For Ramsey’s class on programming languages, we were asked to play around with the language Brainfuck. As described on Wikipedia, Brainfuck has only 8 commands which are represented with simple symbols. There is a concept of loops, but you only escape the loop when the byte your pointer is pointing at is equal to 0.

Goals included:

Write out your name
Print out the numbers from 1 to 10
Print out the numbers from 1 to 99
Write out 99 bottles of beer on the wall
Make a game

In each one, try and make your code as short as possible!

Goal #1: Write my name (Zan)

-[--->+<]>+++++.>-[--->+<]>++++++++++++.>-[--->+<]>+++++++++++++++++++++++++. or

-[--->+<]>+++++.+++++++.+++++++++++++.

I could even write ZanArmstrong, although I’ve never before appreciated how so many of the letters in my last name are close to each other in the alphabet.

-[--->+<]>+++++.+++++++.+++++++++++++.>----[--->+<]>-------------------.<<++++.-----.++++++.+.--.---.-.-------.

That wasn’t so terrible.

In genearl I found that this pattern writes a letter, and then steps ahead to a new spot in memory. Adding + or - after the ]> allows you to change which letter you’re printing out.

-[--->+<]>+++++.>

This pattern uses one spot of memory to catch the 0 and end the loop, and the other spot to keep track of the current value.

[--->+<]

Next goal: write the numbers 1 through 10.

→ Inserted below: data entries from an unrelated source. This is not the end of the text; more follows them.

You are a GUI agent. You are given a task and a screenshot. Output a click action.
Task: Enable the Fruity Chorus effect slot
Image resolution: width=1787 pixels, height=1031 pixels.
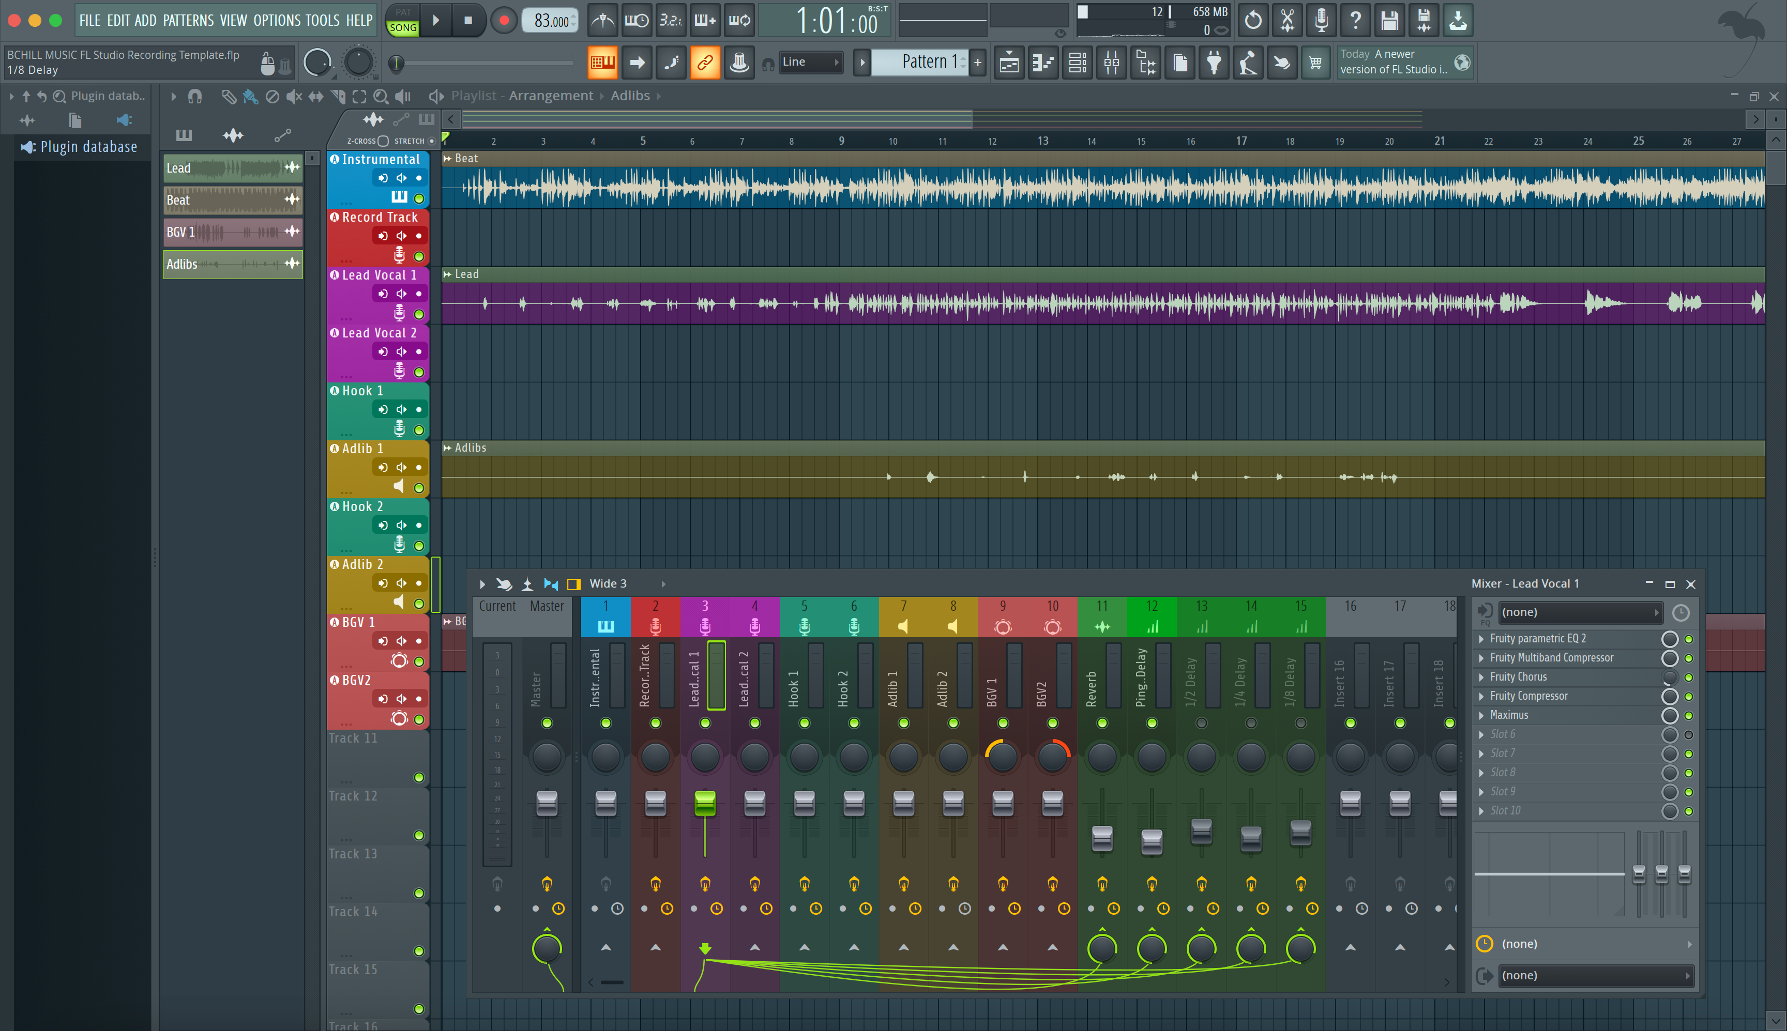(x=1690, y=677)
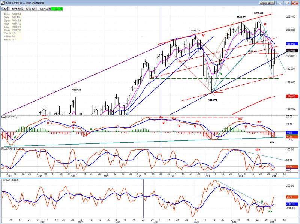Select the MACD(12,26,9) indicator label

(10, 118)
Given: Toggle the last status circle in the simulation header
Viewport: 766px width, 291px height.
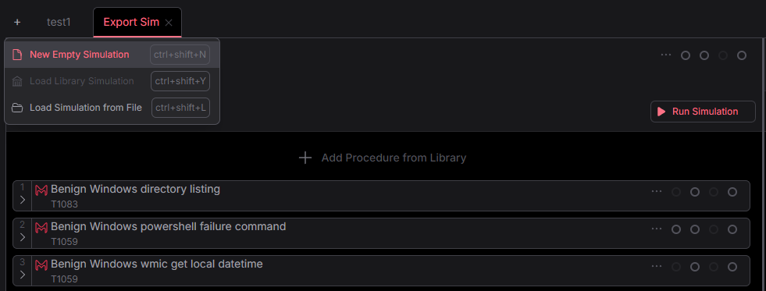Looking at the screenshot, I should point(742,55).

-[----->+<]>--.+.+.+.+.+.+.+.+.--------.-.

If you’re near the right place in the ascii, using + and - along with . is useful.

Next Goal: Count from 1 to 100.

Ouch! That got painful fast.

I managed to count from 1 to 30, but not in a pretty way. Using loops seems powerful, but fairly arbitrary as adding a single “-“ before or in the loop radically changes were it ends. Perhaps I could test a bunch of loops to see where they escape to and start making a mapping between values and escapes.

-[----->+<]>--.+.+.+.+.+.+.+.+.--------.-.>-[----->+<]>--.<<+.>>.<<+.>>.<<+.>>.<<+.>>.<<+.>>.<<+.>>.<<+.>>.<<+.>>.<<+.>>+.<<---------->>.<<+.>>.<<+.>>.<<+.>>.<<+.>>.<<+.>>.<<+.>>.<<+.>>.<<+.>>.<<+.>>.<<+.>>+.

It would be quite nice to have a way to get out of a loop without having to keep a counter going until it runs into 0 at exactly the time your other counter hits the desired value. Having to time two different variables to be in sync-ish is just painful.

At this point, if I were to continue, I think I’d rather work on writing a script to generate the Brainfuck code than trying to write the code itself.

All in all, this experience makes me really appreciate Grace Hopper’s insight that code would be much better if the command language was relatively human readable!

addendum This site offers a visualizer so you can see what’s in memory at a given time. And, a friend introduced me to a construct for creating essentially a “copying” function. In this case you have an “a” at the end of the first two paragraphs. The following loop copies that “a” into the next 10 slots of memory.

-[--->+<]>+++++.+++++++.[>+>+>+>+>+>+>+>+>+>+<<<<<<<<<<-]>.>.